National Hurling League 2017

League details
- Dates: 11 February – 23 April 2017
- Teams: 33

League champions
- Winners: Galway (10th win)
- Captain: David Burke
- Manager: Micheál Donoghue

League runners-up
- Runners-up: Tipperary
- Captain: Pádraic Maher
- Manager: Michael Ryan

Other division winners
- Division 2A: Antrim
- Division 2B: Meath
- Division 3A: Donegal
- Division 3B: Longford

= 2017 National Hurling League =

86th season of the National Hurling League

The 2017 National Hurling League was the 86th season of the National Hurling League for county teams.

Clare were the defending champions, winning the title for the first time since 1977–78 after a 1–23 to 2–19 win against Waterford in a replay on 8 May 2016.

Eir Sport (formerly Setanta) and TG4 provide live coverage of the league on Saturday nights and Sunday afternoons respectively, with highlights shown on GAA 2017 during the week. RTÉ2 broadcasts highlights programme Allianz League Sunday on Sunday evenings.

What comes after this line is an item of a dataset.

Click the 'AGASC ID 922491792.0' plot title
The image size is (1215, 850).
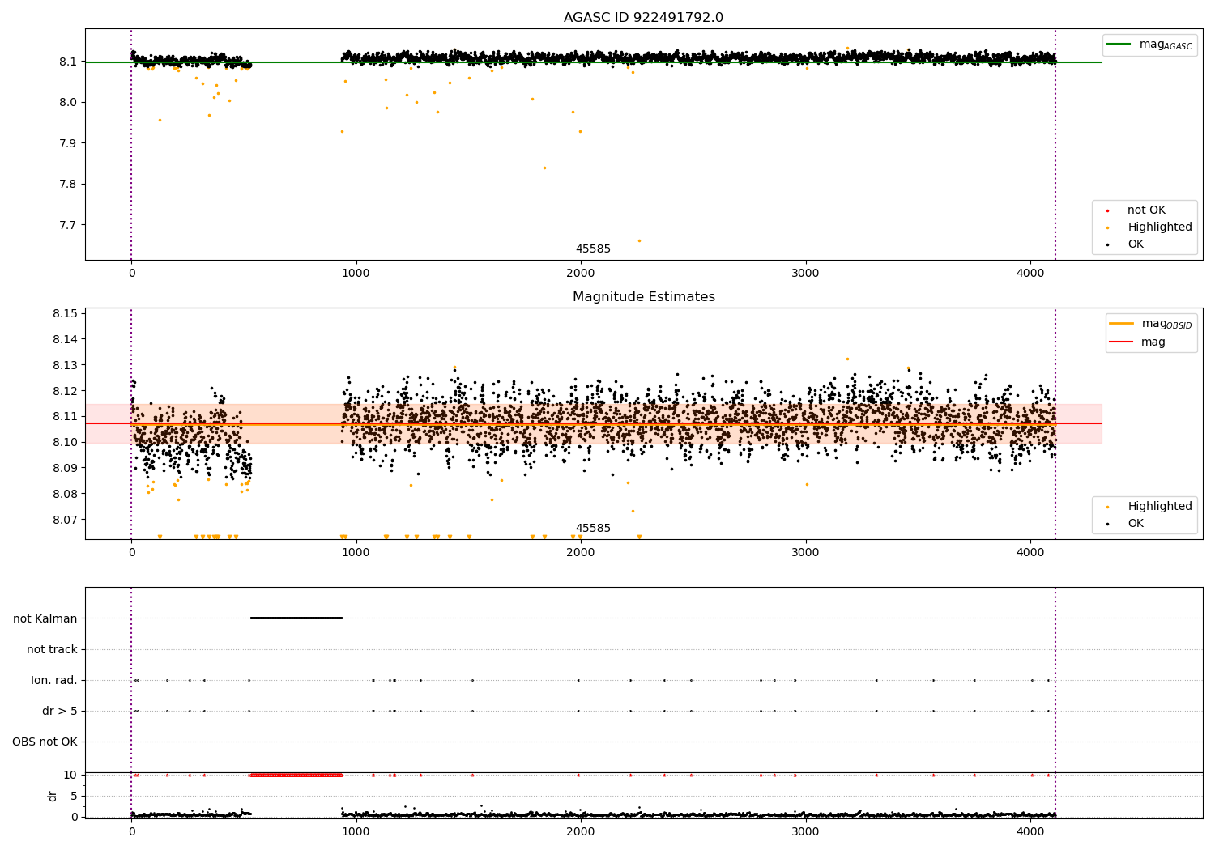643,18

In the Division 1 final on 23 April, Galway won the title after a 3–21 to 0–14 win against Tipperary at the Gaelic Grounds.

==Format==

League structure

Thirty three teams compete in the 2017 NHL – six teams in the top four divisions (Divisions 1A, 1B, 2A, 2B), four teams in Division 3A and five teams in Division 3B. Thirty-one county teams from Ireland take part (Cavan do not). London and Warwickshire complete the lineup. Fingal were scheduled to compete in Division 3A but have withdrawn for 2017.

Each team plays all the other teams in their division once, either home or away in all divisions except Division 3A where a double round of fixtures are played. Two points are awarded for a win, and one for a draw.

On a pilot basis in 2017, the hurling quarter-finals and semi-finals will finish on the day the games are played avoiding the need for replays. If a quarter-final or semi-final is level after the initial seventy minutes, still level after two ten minute periods of extra time played each way, and still level after two further five minute periods of extra time, the outcome will be decided by a free-taking competition. This will prevent games from going to a replay and allow the league finals to be held on the scheduled date.

Tie-breaker
- If only two teams are level on league points, the team that won the head-to-head match is ranked ahead. If this game was a draw, score difference (total scored minus total conceded in all games) is used to rank the teams.
- If three or more teams are level on league points, score difference is used to rank them.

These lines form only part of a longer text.